For Mr Cheras, who last year bought a €400,000 ($465,000) house that will be ready to move into in December, the pull-back hits both his pocketbook and his idea of Dutch fairness and stability. He now fears he might not be able to keep the house since he was counting on the tax break over three more years to service his mortgage.
“The Netherlands had a really good reputation - that the environment is stable here to develop, as a company, or as a person, but now I feel that’s not true,” says Mr Cheras, whose new home is about 10 kilometres from The Hague in Nootdorp.
The 47-year-old software engineer was scouted to move to the Netherlands for telecom firm Royal KPN before switching to his current employer, a big Dutch financial institution.
The government’s plan has also drawn the ire of companies and academic institutions that rely on foreign talent. The chief executives of payments processor Adyen and digital map maker TomTom were among the signatories of a letter to deputy finance minister Menno Snel in June, highlighting the need for some transitional regulation.
On April 20, Mr Snel told Dutch Parliament the time-reduction plan would affect both new and existing beneficiaries. The proposal, which is expected to be adopted by parliament at the end of this year, is part of a wider plan that includes scrapping the dividend tax, lowering corporate taxes and raising the lower VAT, and is set to save at least €284 million per year through 2021, according to government estimates.
The savings are “assuming that we expats will all stay and pay more,” says Mike Weeks, 36, from Cincinnati in the US, who is a co-founder of United Expats of the Netherlands, which opposes the proposal. “But we can’t, so we won’t. We will have to leave.”
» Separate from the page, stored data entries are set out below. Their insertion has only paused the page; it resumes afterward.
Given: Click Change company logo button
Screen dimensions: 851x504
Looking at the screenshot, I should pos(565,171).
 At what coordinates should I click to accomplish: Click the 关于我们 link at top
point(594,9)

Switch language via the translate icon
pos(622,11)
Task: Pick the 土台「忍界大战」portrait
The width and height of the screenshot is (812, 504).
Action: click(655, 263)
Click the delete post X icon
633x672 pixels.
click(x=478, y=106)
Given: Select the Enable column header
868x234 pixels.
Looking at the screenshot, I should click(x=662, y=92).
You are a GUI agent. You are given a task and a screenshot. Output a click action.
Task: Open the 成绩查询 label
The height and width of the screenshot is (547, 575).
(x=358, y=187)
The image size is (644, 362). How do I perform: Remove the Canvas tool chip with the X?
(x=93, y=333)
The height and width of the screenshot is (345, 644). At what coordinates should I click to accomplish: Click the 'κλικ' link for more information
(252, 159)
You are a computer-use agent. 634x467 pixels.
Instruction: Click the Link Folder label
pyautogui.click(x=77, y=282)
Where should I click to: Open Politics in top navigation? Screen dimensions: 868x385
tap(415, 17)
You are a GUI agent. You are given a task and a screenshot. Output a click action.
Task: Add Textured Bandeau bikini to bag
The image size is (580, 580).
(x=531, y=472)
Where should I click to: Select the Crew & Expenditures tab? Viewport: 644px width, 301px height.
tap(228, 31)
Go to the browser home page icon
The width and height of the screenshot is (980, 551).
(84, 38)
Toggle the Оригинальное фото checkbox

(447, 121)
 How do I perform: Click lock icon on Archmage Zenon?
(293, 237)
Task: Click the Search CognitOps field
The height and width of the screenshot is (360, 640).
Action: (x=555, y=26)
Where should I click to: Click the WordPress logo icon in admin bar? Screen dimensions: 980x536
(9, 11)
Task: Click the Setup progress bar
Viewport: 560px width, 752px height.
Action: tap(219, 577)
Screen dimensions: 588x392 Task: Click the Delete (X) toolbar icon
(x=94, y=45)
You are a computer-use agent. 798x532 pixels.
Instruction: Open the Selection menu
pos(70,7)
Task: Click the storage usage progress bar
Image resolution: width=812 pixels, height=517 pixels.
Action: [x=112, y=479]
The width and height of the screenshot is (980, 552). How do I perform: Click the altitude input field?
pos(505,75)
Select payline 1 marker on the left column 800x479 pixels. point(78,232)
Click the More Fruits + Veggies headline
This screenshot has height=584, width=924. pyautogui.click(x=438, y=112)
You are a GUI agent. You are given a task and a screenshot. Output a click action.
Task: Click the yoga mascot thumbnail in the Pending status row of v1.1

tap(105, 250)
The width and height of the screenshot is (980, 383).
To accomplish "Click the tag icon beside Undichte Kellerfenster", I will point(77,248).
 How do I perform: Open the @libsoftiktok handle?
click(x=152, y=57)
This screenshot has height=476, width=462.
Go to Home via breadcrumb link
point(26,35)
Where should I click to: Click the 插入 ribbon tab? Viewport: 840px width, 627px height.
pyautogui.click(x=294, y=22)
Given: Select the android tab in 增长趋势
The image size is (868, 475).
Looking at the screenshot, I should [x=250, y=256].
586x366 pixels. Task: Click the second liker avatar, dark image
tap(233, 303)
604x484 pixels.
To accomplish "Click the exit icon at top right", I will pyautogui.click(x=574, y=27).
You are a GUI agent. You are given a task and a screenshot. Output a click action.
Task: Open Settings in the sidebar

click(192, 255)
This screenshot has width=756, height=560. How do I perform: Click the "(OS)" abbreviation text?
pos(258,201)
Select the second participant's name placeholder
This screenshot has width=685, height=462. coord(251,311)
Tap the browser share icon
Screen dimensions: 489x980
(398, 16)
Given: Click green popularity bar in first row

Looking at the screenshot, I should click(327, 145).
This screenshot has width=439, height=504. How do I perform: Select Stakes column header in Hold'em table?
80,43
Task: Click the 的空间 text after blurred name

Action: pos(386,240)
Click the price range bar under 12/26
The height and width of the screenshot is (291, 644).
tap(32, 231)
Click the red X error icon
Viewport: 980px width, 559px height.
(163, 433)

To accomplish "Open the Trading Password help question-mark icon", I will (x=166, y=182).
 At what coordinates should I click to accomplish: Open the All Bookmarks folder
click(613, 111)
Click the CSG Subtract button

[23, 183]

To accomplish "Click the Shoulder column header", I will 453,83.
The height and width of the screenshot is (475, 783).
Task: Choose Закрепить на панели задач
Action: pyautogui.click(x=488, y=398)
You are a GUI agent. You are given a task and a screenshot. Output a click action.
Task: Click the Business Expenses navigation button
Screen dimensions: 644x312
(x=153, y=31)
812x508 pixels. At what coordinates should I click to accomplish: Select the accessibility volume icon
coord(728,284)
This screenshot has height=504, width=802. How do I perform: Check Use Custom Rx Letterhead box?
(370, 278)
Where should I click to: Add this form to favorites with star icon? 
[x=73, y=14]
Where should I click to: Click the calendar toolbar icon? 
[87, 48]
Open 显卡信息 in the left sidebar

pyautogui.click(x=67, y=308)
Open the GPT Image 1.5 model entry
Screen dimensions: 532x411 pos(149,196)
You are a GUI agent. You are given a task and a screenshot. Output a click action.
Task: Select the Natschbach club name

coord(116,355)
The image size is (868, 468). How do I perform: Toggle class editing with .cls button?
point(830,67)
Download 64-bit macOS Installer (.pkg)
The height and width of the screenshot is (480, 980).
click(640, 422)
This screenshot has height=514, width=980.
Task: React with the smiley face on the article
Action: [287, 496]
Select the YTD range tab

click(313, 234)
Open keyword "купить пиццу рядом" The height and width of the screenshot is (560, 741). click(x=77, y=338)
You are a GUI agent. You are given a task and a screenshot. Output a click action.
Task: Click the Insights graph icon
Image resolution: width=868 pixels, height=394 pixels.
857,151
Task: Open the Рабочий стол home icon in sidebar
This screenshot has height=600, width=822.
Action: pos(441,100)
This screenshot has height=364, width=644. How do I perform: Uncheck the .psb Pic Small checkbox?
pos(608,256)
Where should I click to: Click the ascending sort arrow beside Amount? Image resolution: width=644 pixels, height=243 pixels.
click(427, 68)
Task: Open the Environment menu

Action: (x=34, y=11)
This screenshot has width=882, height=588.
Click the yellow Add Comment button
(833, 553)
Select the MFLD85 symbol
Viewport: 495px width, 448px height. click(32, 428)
According to 2016 data from the Dutch finance ministry, there are about 65,000 recipients of the tax benefit. An employee making €60,000 a year would face a cut of €8,844, government calculations show - or €737 net per month. At €100,000, take-home pay would be slashed by €16,665.
Mr Snel brushes away the criticism, citing a report from research and consulting firm Dialogic commissioned by his predecessor that shows about 80 per cent of the recipients do not use the benefit beyond five years.
“Why would you have a rule much longer than it’s effective,” Mr Snel said in June.
German demographer Thomas Leopold, one of the affected expats and an associate professor at the University of Amsterdam, has challenged Dialogic’s findings, saying the data used is incomplete. The Dutch finance ministry confirmed that the data in the report does not paint a complete picture and said it’s updating the estimates, which will require additional information. Overall, however, it stands by the findings, and Mr Snel is holding strong.
“I don’t consider transitional legislation legally necessary,” he said in a letter to parliament, adding that the legality in individual cases belongs to the courts.
UENL has launched a media campaign, reached out to members of parliament, staged a rally in The Hague and submitted a petition with approximately 30,000 signatures to the lower house’s finance committee at the end of May, asking for transitional regulation. Its war cry - “a deal is a deal,” or “afspraak is afspraak” - copies what Mr Rutte has said on other topics.
If the government does not budge, several expats may need to make major life changes. Some may default on loans or be forced to sell their homes at a loss, while others are contemplating cutting back on daycare, pulling kids out of international schools, or even leaving the Netherlands altogether.
UENL’s Mr Weeks and his wife Cristina say they would be forced to sell the home they bought only a year ago at the market’s peak, investing their life savings.
“Our financial future will be destroyed by this,” Mr Weeks says at their terraced home in a small town just south of Amsterdam, where they live with their toddler Parker and two Labrador retrievers, Aspen and Dutch. “We are an easy target. We don’t get to vote.”